EXTRACT TO READ:
---------------

Pencils down: What I learned from studying the quality of state tests

Editor’s note: This is the last in a series of blog posts that takes a closer look at the findings and implications of Evaluating the Content and Quality of Next Generation Assessments, Fordham’s new first-of-its-kind report. The prior five posts can be read here, here, herehere, and here.

It’s hard to believe that it’s been twenty-two months (!) since I first talked with folks at Fordham about doing a study of several new “Common Core-aligned” assessments. I believed then, and I still believe now, that this is incredibly important work. State policy makers need good evidence about the content and quality of these new tests, and to date, that evidence has been lacking. While our study is not perfect, it provides the most comprehensive and complete look yet available. It is my fervent hope that policy makers will heed these results. My ideal would be for states to simply adopt multi-state tests that save them effort (and probably money) and promote higher-quality standards implementation. The alternative, as many states have done, is to go it alone. Regardless of the approach, states should at least use the results of this study and other recent and forthcoming investigations of test quality to inform their thinking about the next generation of state tests.

With all of that throat clearing out of the way, I thought I’d take advantage of this opportunity to briefly discuss five of the biggest lessons I’ve learned along the way in implementing this new methodology.

First, all of these tests (PARCC, Smarter Balanced, ACT Aspire, MCAS) are of high quality and deserve our praise. These are not your grandmother's multiple-choice tests. They require complex skills and ensure that students actually demonstrate understanding in order to succeed, rather than just selecting the right answer. Certainly there were flaws with each assessment—these are laid out in the report, and I hope the programs consider our reviewers’ suggestions in fixing them—but they nonetheless constitute a genuine step forward in terms of content. What is the benefit of having better assessments that match the expectations of the standards? Teachers receive more consistent messages about standards implementation—and hopefully, that implementation will improve over time.

Second, as Amber and Mike mentioned in the foreword to the report, these tests illustrate what is becoming my mantra about state tests (or really any educational policy): It's all about the tradeoffs. We want tests to include high-quality tasks that reinforce the major goals of the standards; however, measuring complex skills requires time. We want students to construct their own responses rather than simply selecting from a set of possible answers, but scoring those questions costs money and may be less than perfectly reliable. Simply put, all of our goals for state assessments cannot be satisfied with one test. The PARCC and Smarter Balanced tests include many of these desirable content emphases, but they take longer than conventional tests. ACT Aspire focused on measuring student progress across grades (and was shorter), but it didn’t include some of the key CCSS content. Is that a tradeoff we want to make? In short, states need to decide what they want out of state testing (ESSA offers them an opportunity to do this) and choose appropriate tests accordingly. 

Third, computer-adaptive tests (CATs) such as Smarter Balanced are just a different beast than traditional fixed-form tests. Thus, measuring the quality of CATs and fixed-form tests using the same methodology is fraught with difficulty. While you can shoehorn any test into this or that methodology, we need to develop better approaches to studying these assessments if they're going to be widely used. There is some work happening in this area already, but it’s not proceeding quickly enough. That said, there's a tendency for computer-adaptive advocates to excuse all manner of sins—about item quality, student exposure to aligned content, etc.—simply because the tests are adaptive, and that's not appropriate, either. Computer-adaptive tests clearly offer some advantages, but they offer challenges too. And we can't be naive about either their strengths or limitations.

---------------

DATA BLOCK:
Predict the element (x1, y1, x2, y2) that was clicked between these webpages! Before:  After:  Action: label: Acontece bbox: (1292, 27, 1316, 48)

---------------

WHAT THIS EXERCISE ASKS:
1) Answer these questions about the blog post on state tests:
(a) How many months had passed since the author first talked with folks at Fordham about the study?
(b) Which four tests does the author call all of high quality?
(c) What did ACT Aspire focus on measuring?
2) Please reproduce the blog post on state tests between "First, all of" and "improve over time.", inclusive.

EXERCISE SOLUTIONS:
1)
(a) Twenty-two months.
(b) PARCC, Smarter Balanced, ACT Aspire, and MCAS.
(c) Student progress across grades.

2)
First, all of these tests (PARCC, Smarter Balanced, ACT Aspire, MCAS) are of high quality and deserve our praise. These are not your grandmother's multiple-choice tests. They require complex skills and ensure that students actually demonstrate understanding in order to succeed, rather than just selecting the right answer. Certainly there were flaws with each assessment—these are laid out in the report, and I hope the programs consider our reviewers’ suggestions in fixing them—but they nonetheless constitute a genuine step forward in terms of content. What is the benefit of having better assessments that match the expectations of the standards? Teachers receive more consistent messages about standards implementation—and hopefully, that implementation will improve over time.